Even with a CBO methodology which obscures the magnitude of the
penalty for success in America, the lessons from the study go
beyond debunking Obama’s repeated claim that “millionaires and
billionaires” don’t pay their “fair share.”
If all Americans benefit equally from having a strong national
defense (I defy the left to argue that the life of a rich person is
worth more than the life of a poor person), and with more than
two-thirds of federal spending going to the combination of transfer
payments (about 43 percent), defense (about 19 percent), and
interest on our debt (about 6 percent), one can argue that all —
more than all — federal discretionary spending such as on roads,
education, and scientific research is funded by the small slice of
American society whom Barack Obama and friends most demonize.
The tameness with which the “rich” react to the sucking of their
economic blood by the sanctimonious leeches of government is a
testament to the generous spirit of Americans, particular of the
Americans whom the left most aggressively attacks as selfish and
uncaring — as literally pushing granny off a cliff.

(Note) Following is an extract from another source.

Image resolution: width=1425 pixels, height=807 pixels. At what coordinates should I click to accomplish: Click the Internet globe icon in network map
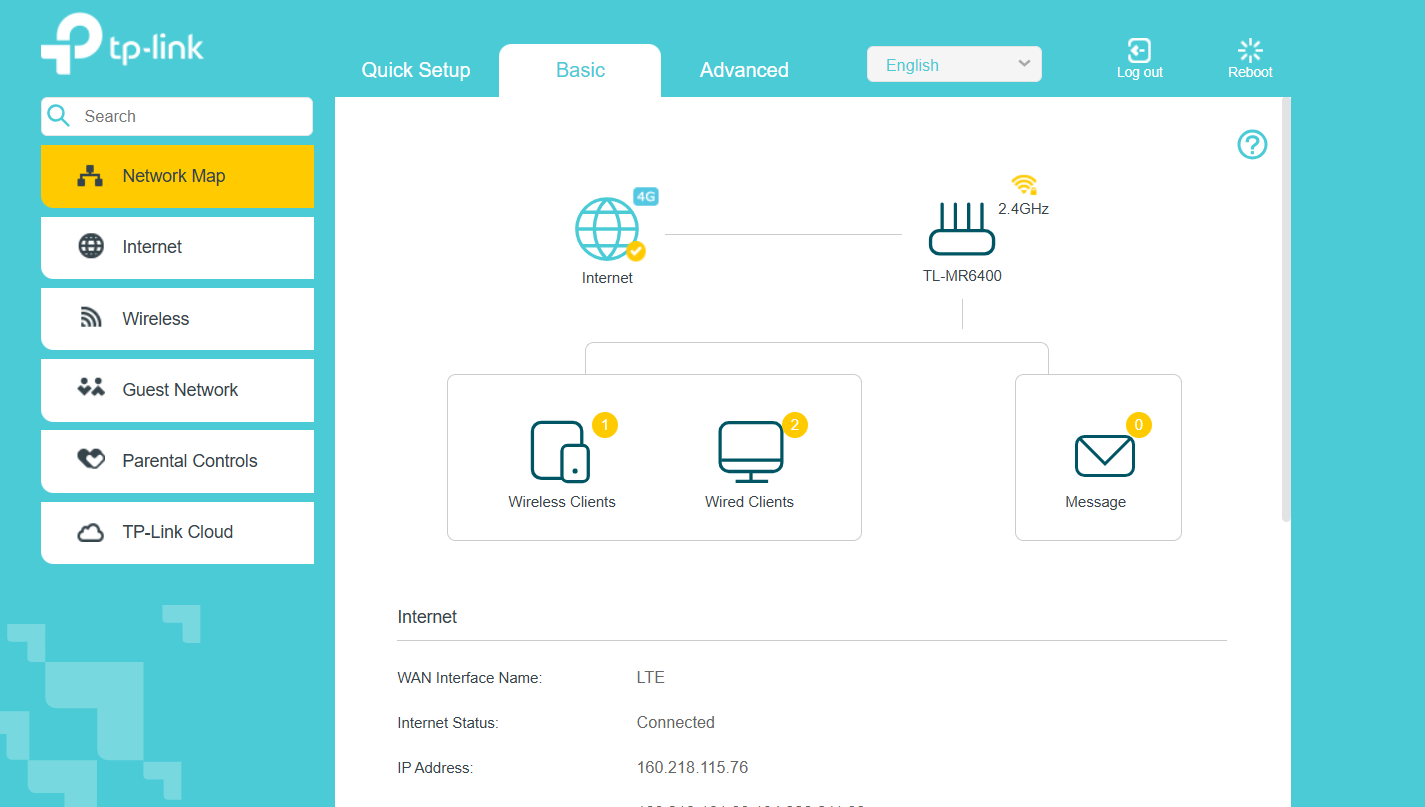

At least
leeches have the good manners not to ask for thanks.
Rather than Barack “you didn’t build that” Obama and Elizabeth
“you didn’t get rich on your own” Warren griping
about the success of the successful and crediting themselves for
the accomplishments (and, in Warren’s case, the heritage) of
others, they should be offering sincere and profound thanks for
those Americans who do things that Obama and friends could never
do, who take risks that Warren and friends would never take.
If Obama wants entrepreneurs to thank government for what it
builds or creates, he should first thank successful businessmen and
women for paying for all of it.
The right response by businessmen to President Obama is not
simply “We built our businesses” but also “We built the bridges,
too.”
To put it another way: You can imagine that in the absence of
government involvement, there would still be schools with good
teachers (as there are in thousands of private schools today). You
can even envision that in the absence of government involvement the
private sector would create roads and bridges. But can you conceive
of the government doing anything — whether things it should or
should not be doing — in the absence of taxpayers? Who really
needs whom here?
Sorry, Mr. Obama, but it’s YOU who didn’t build that.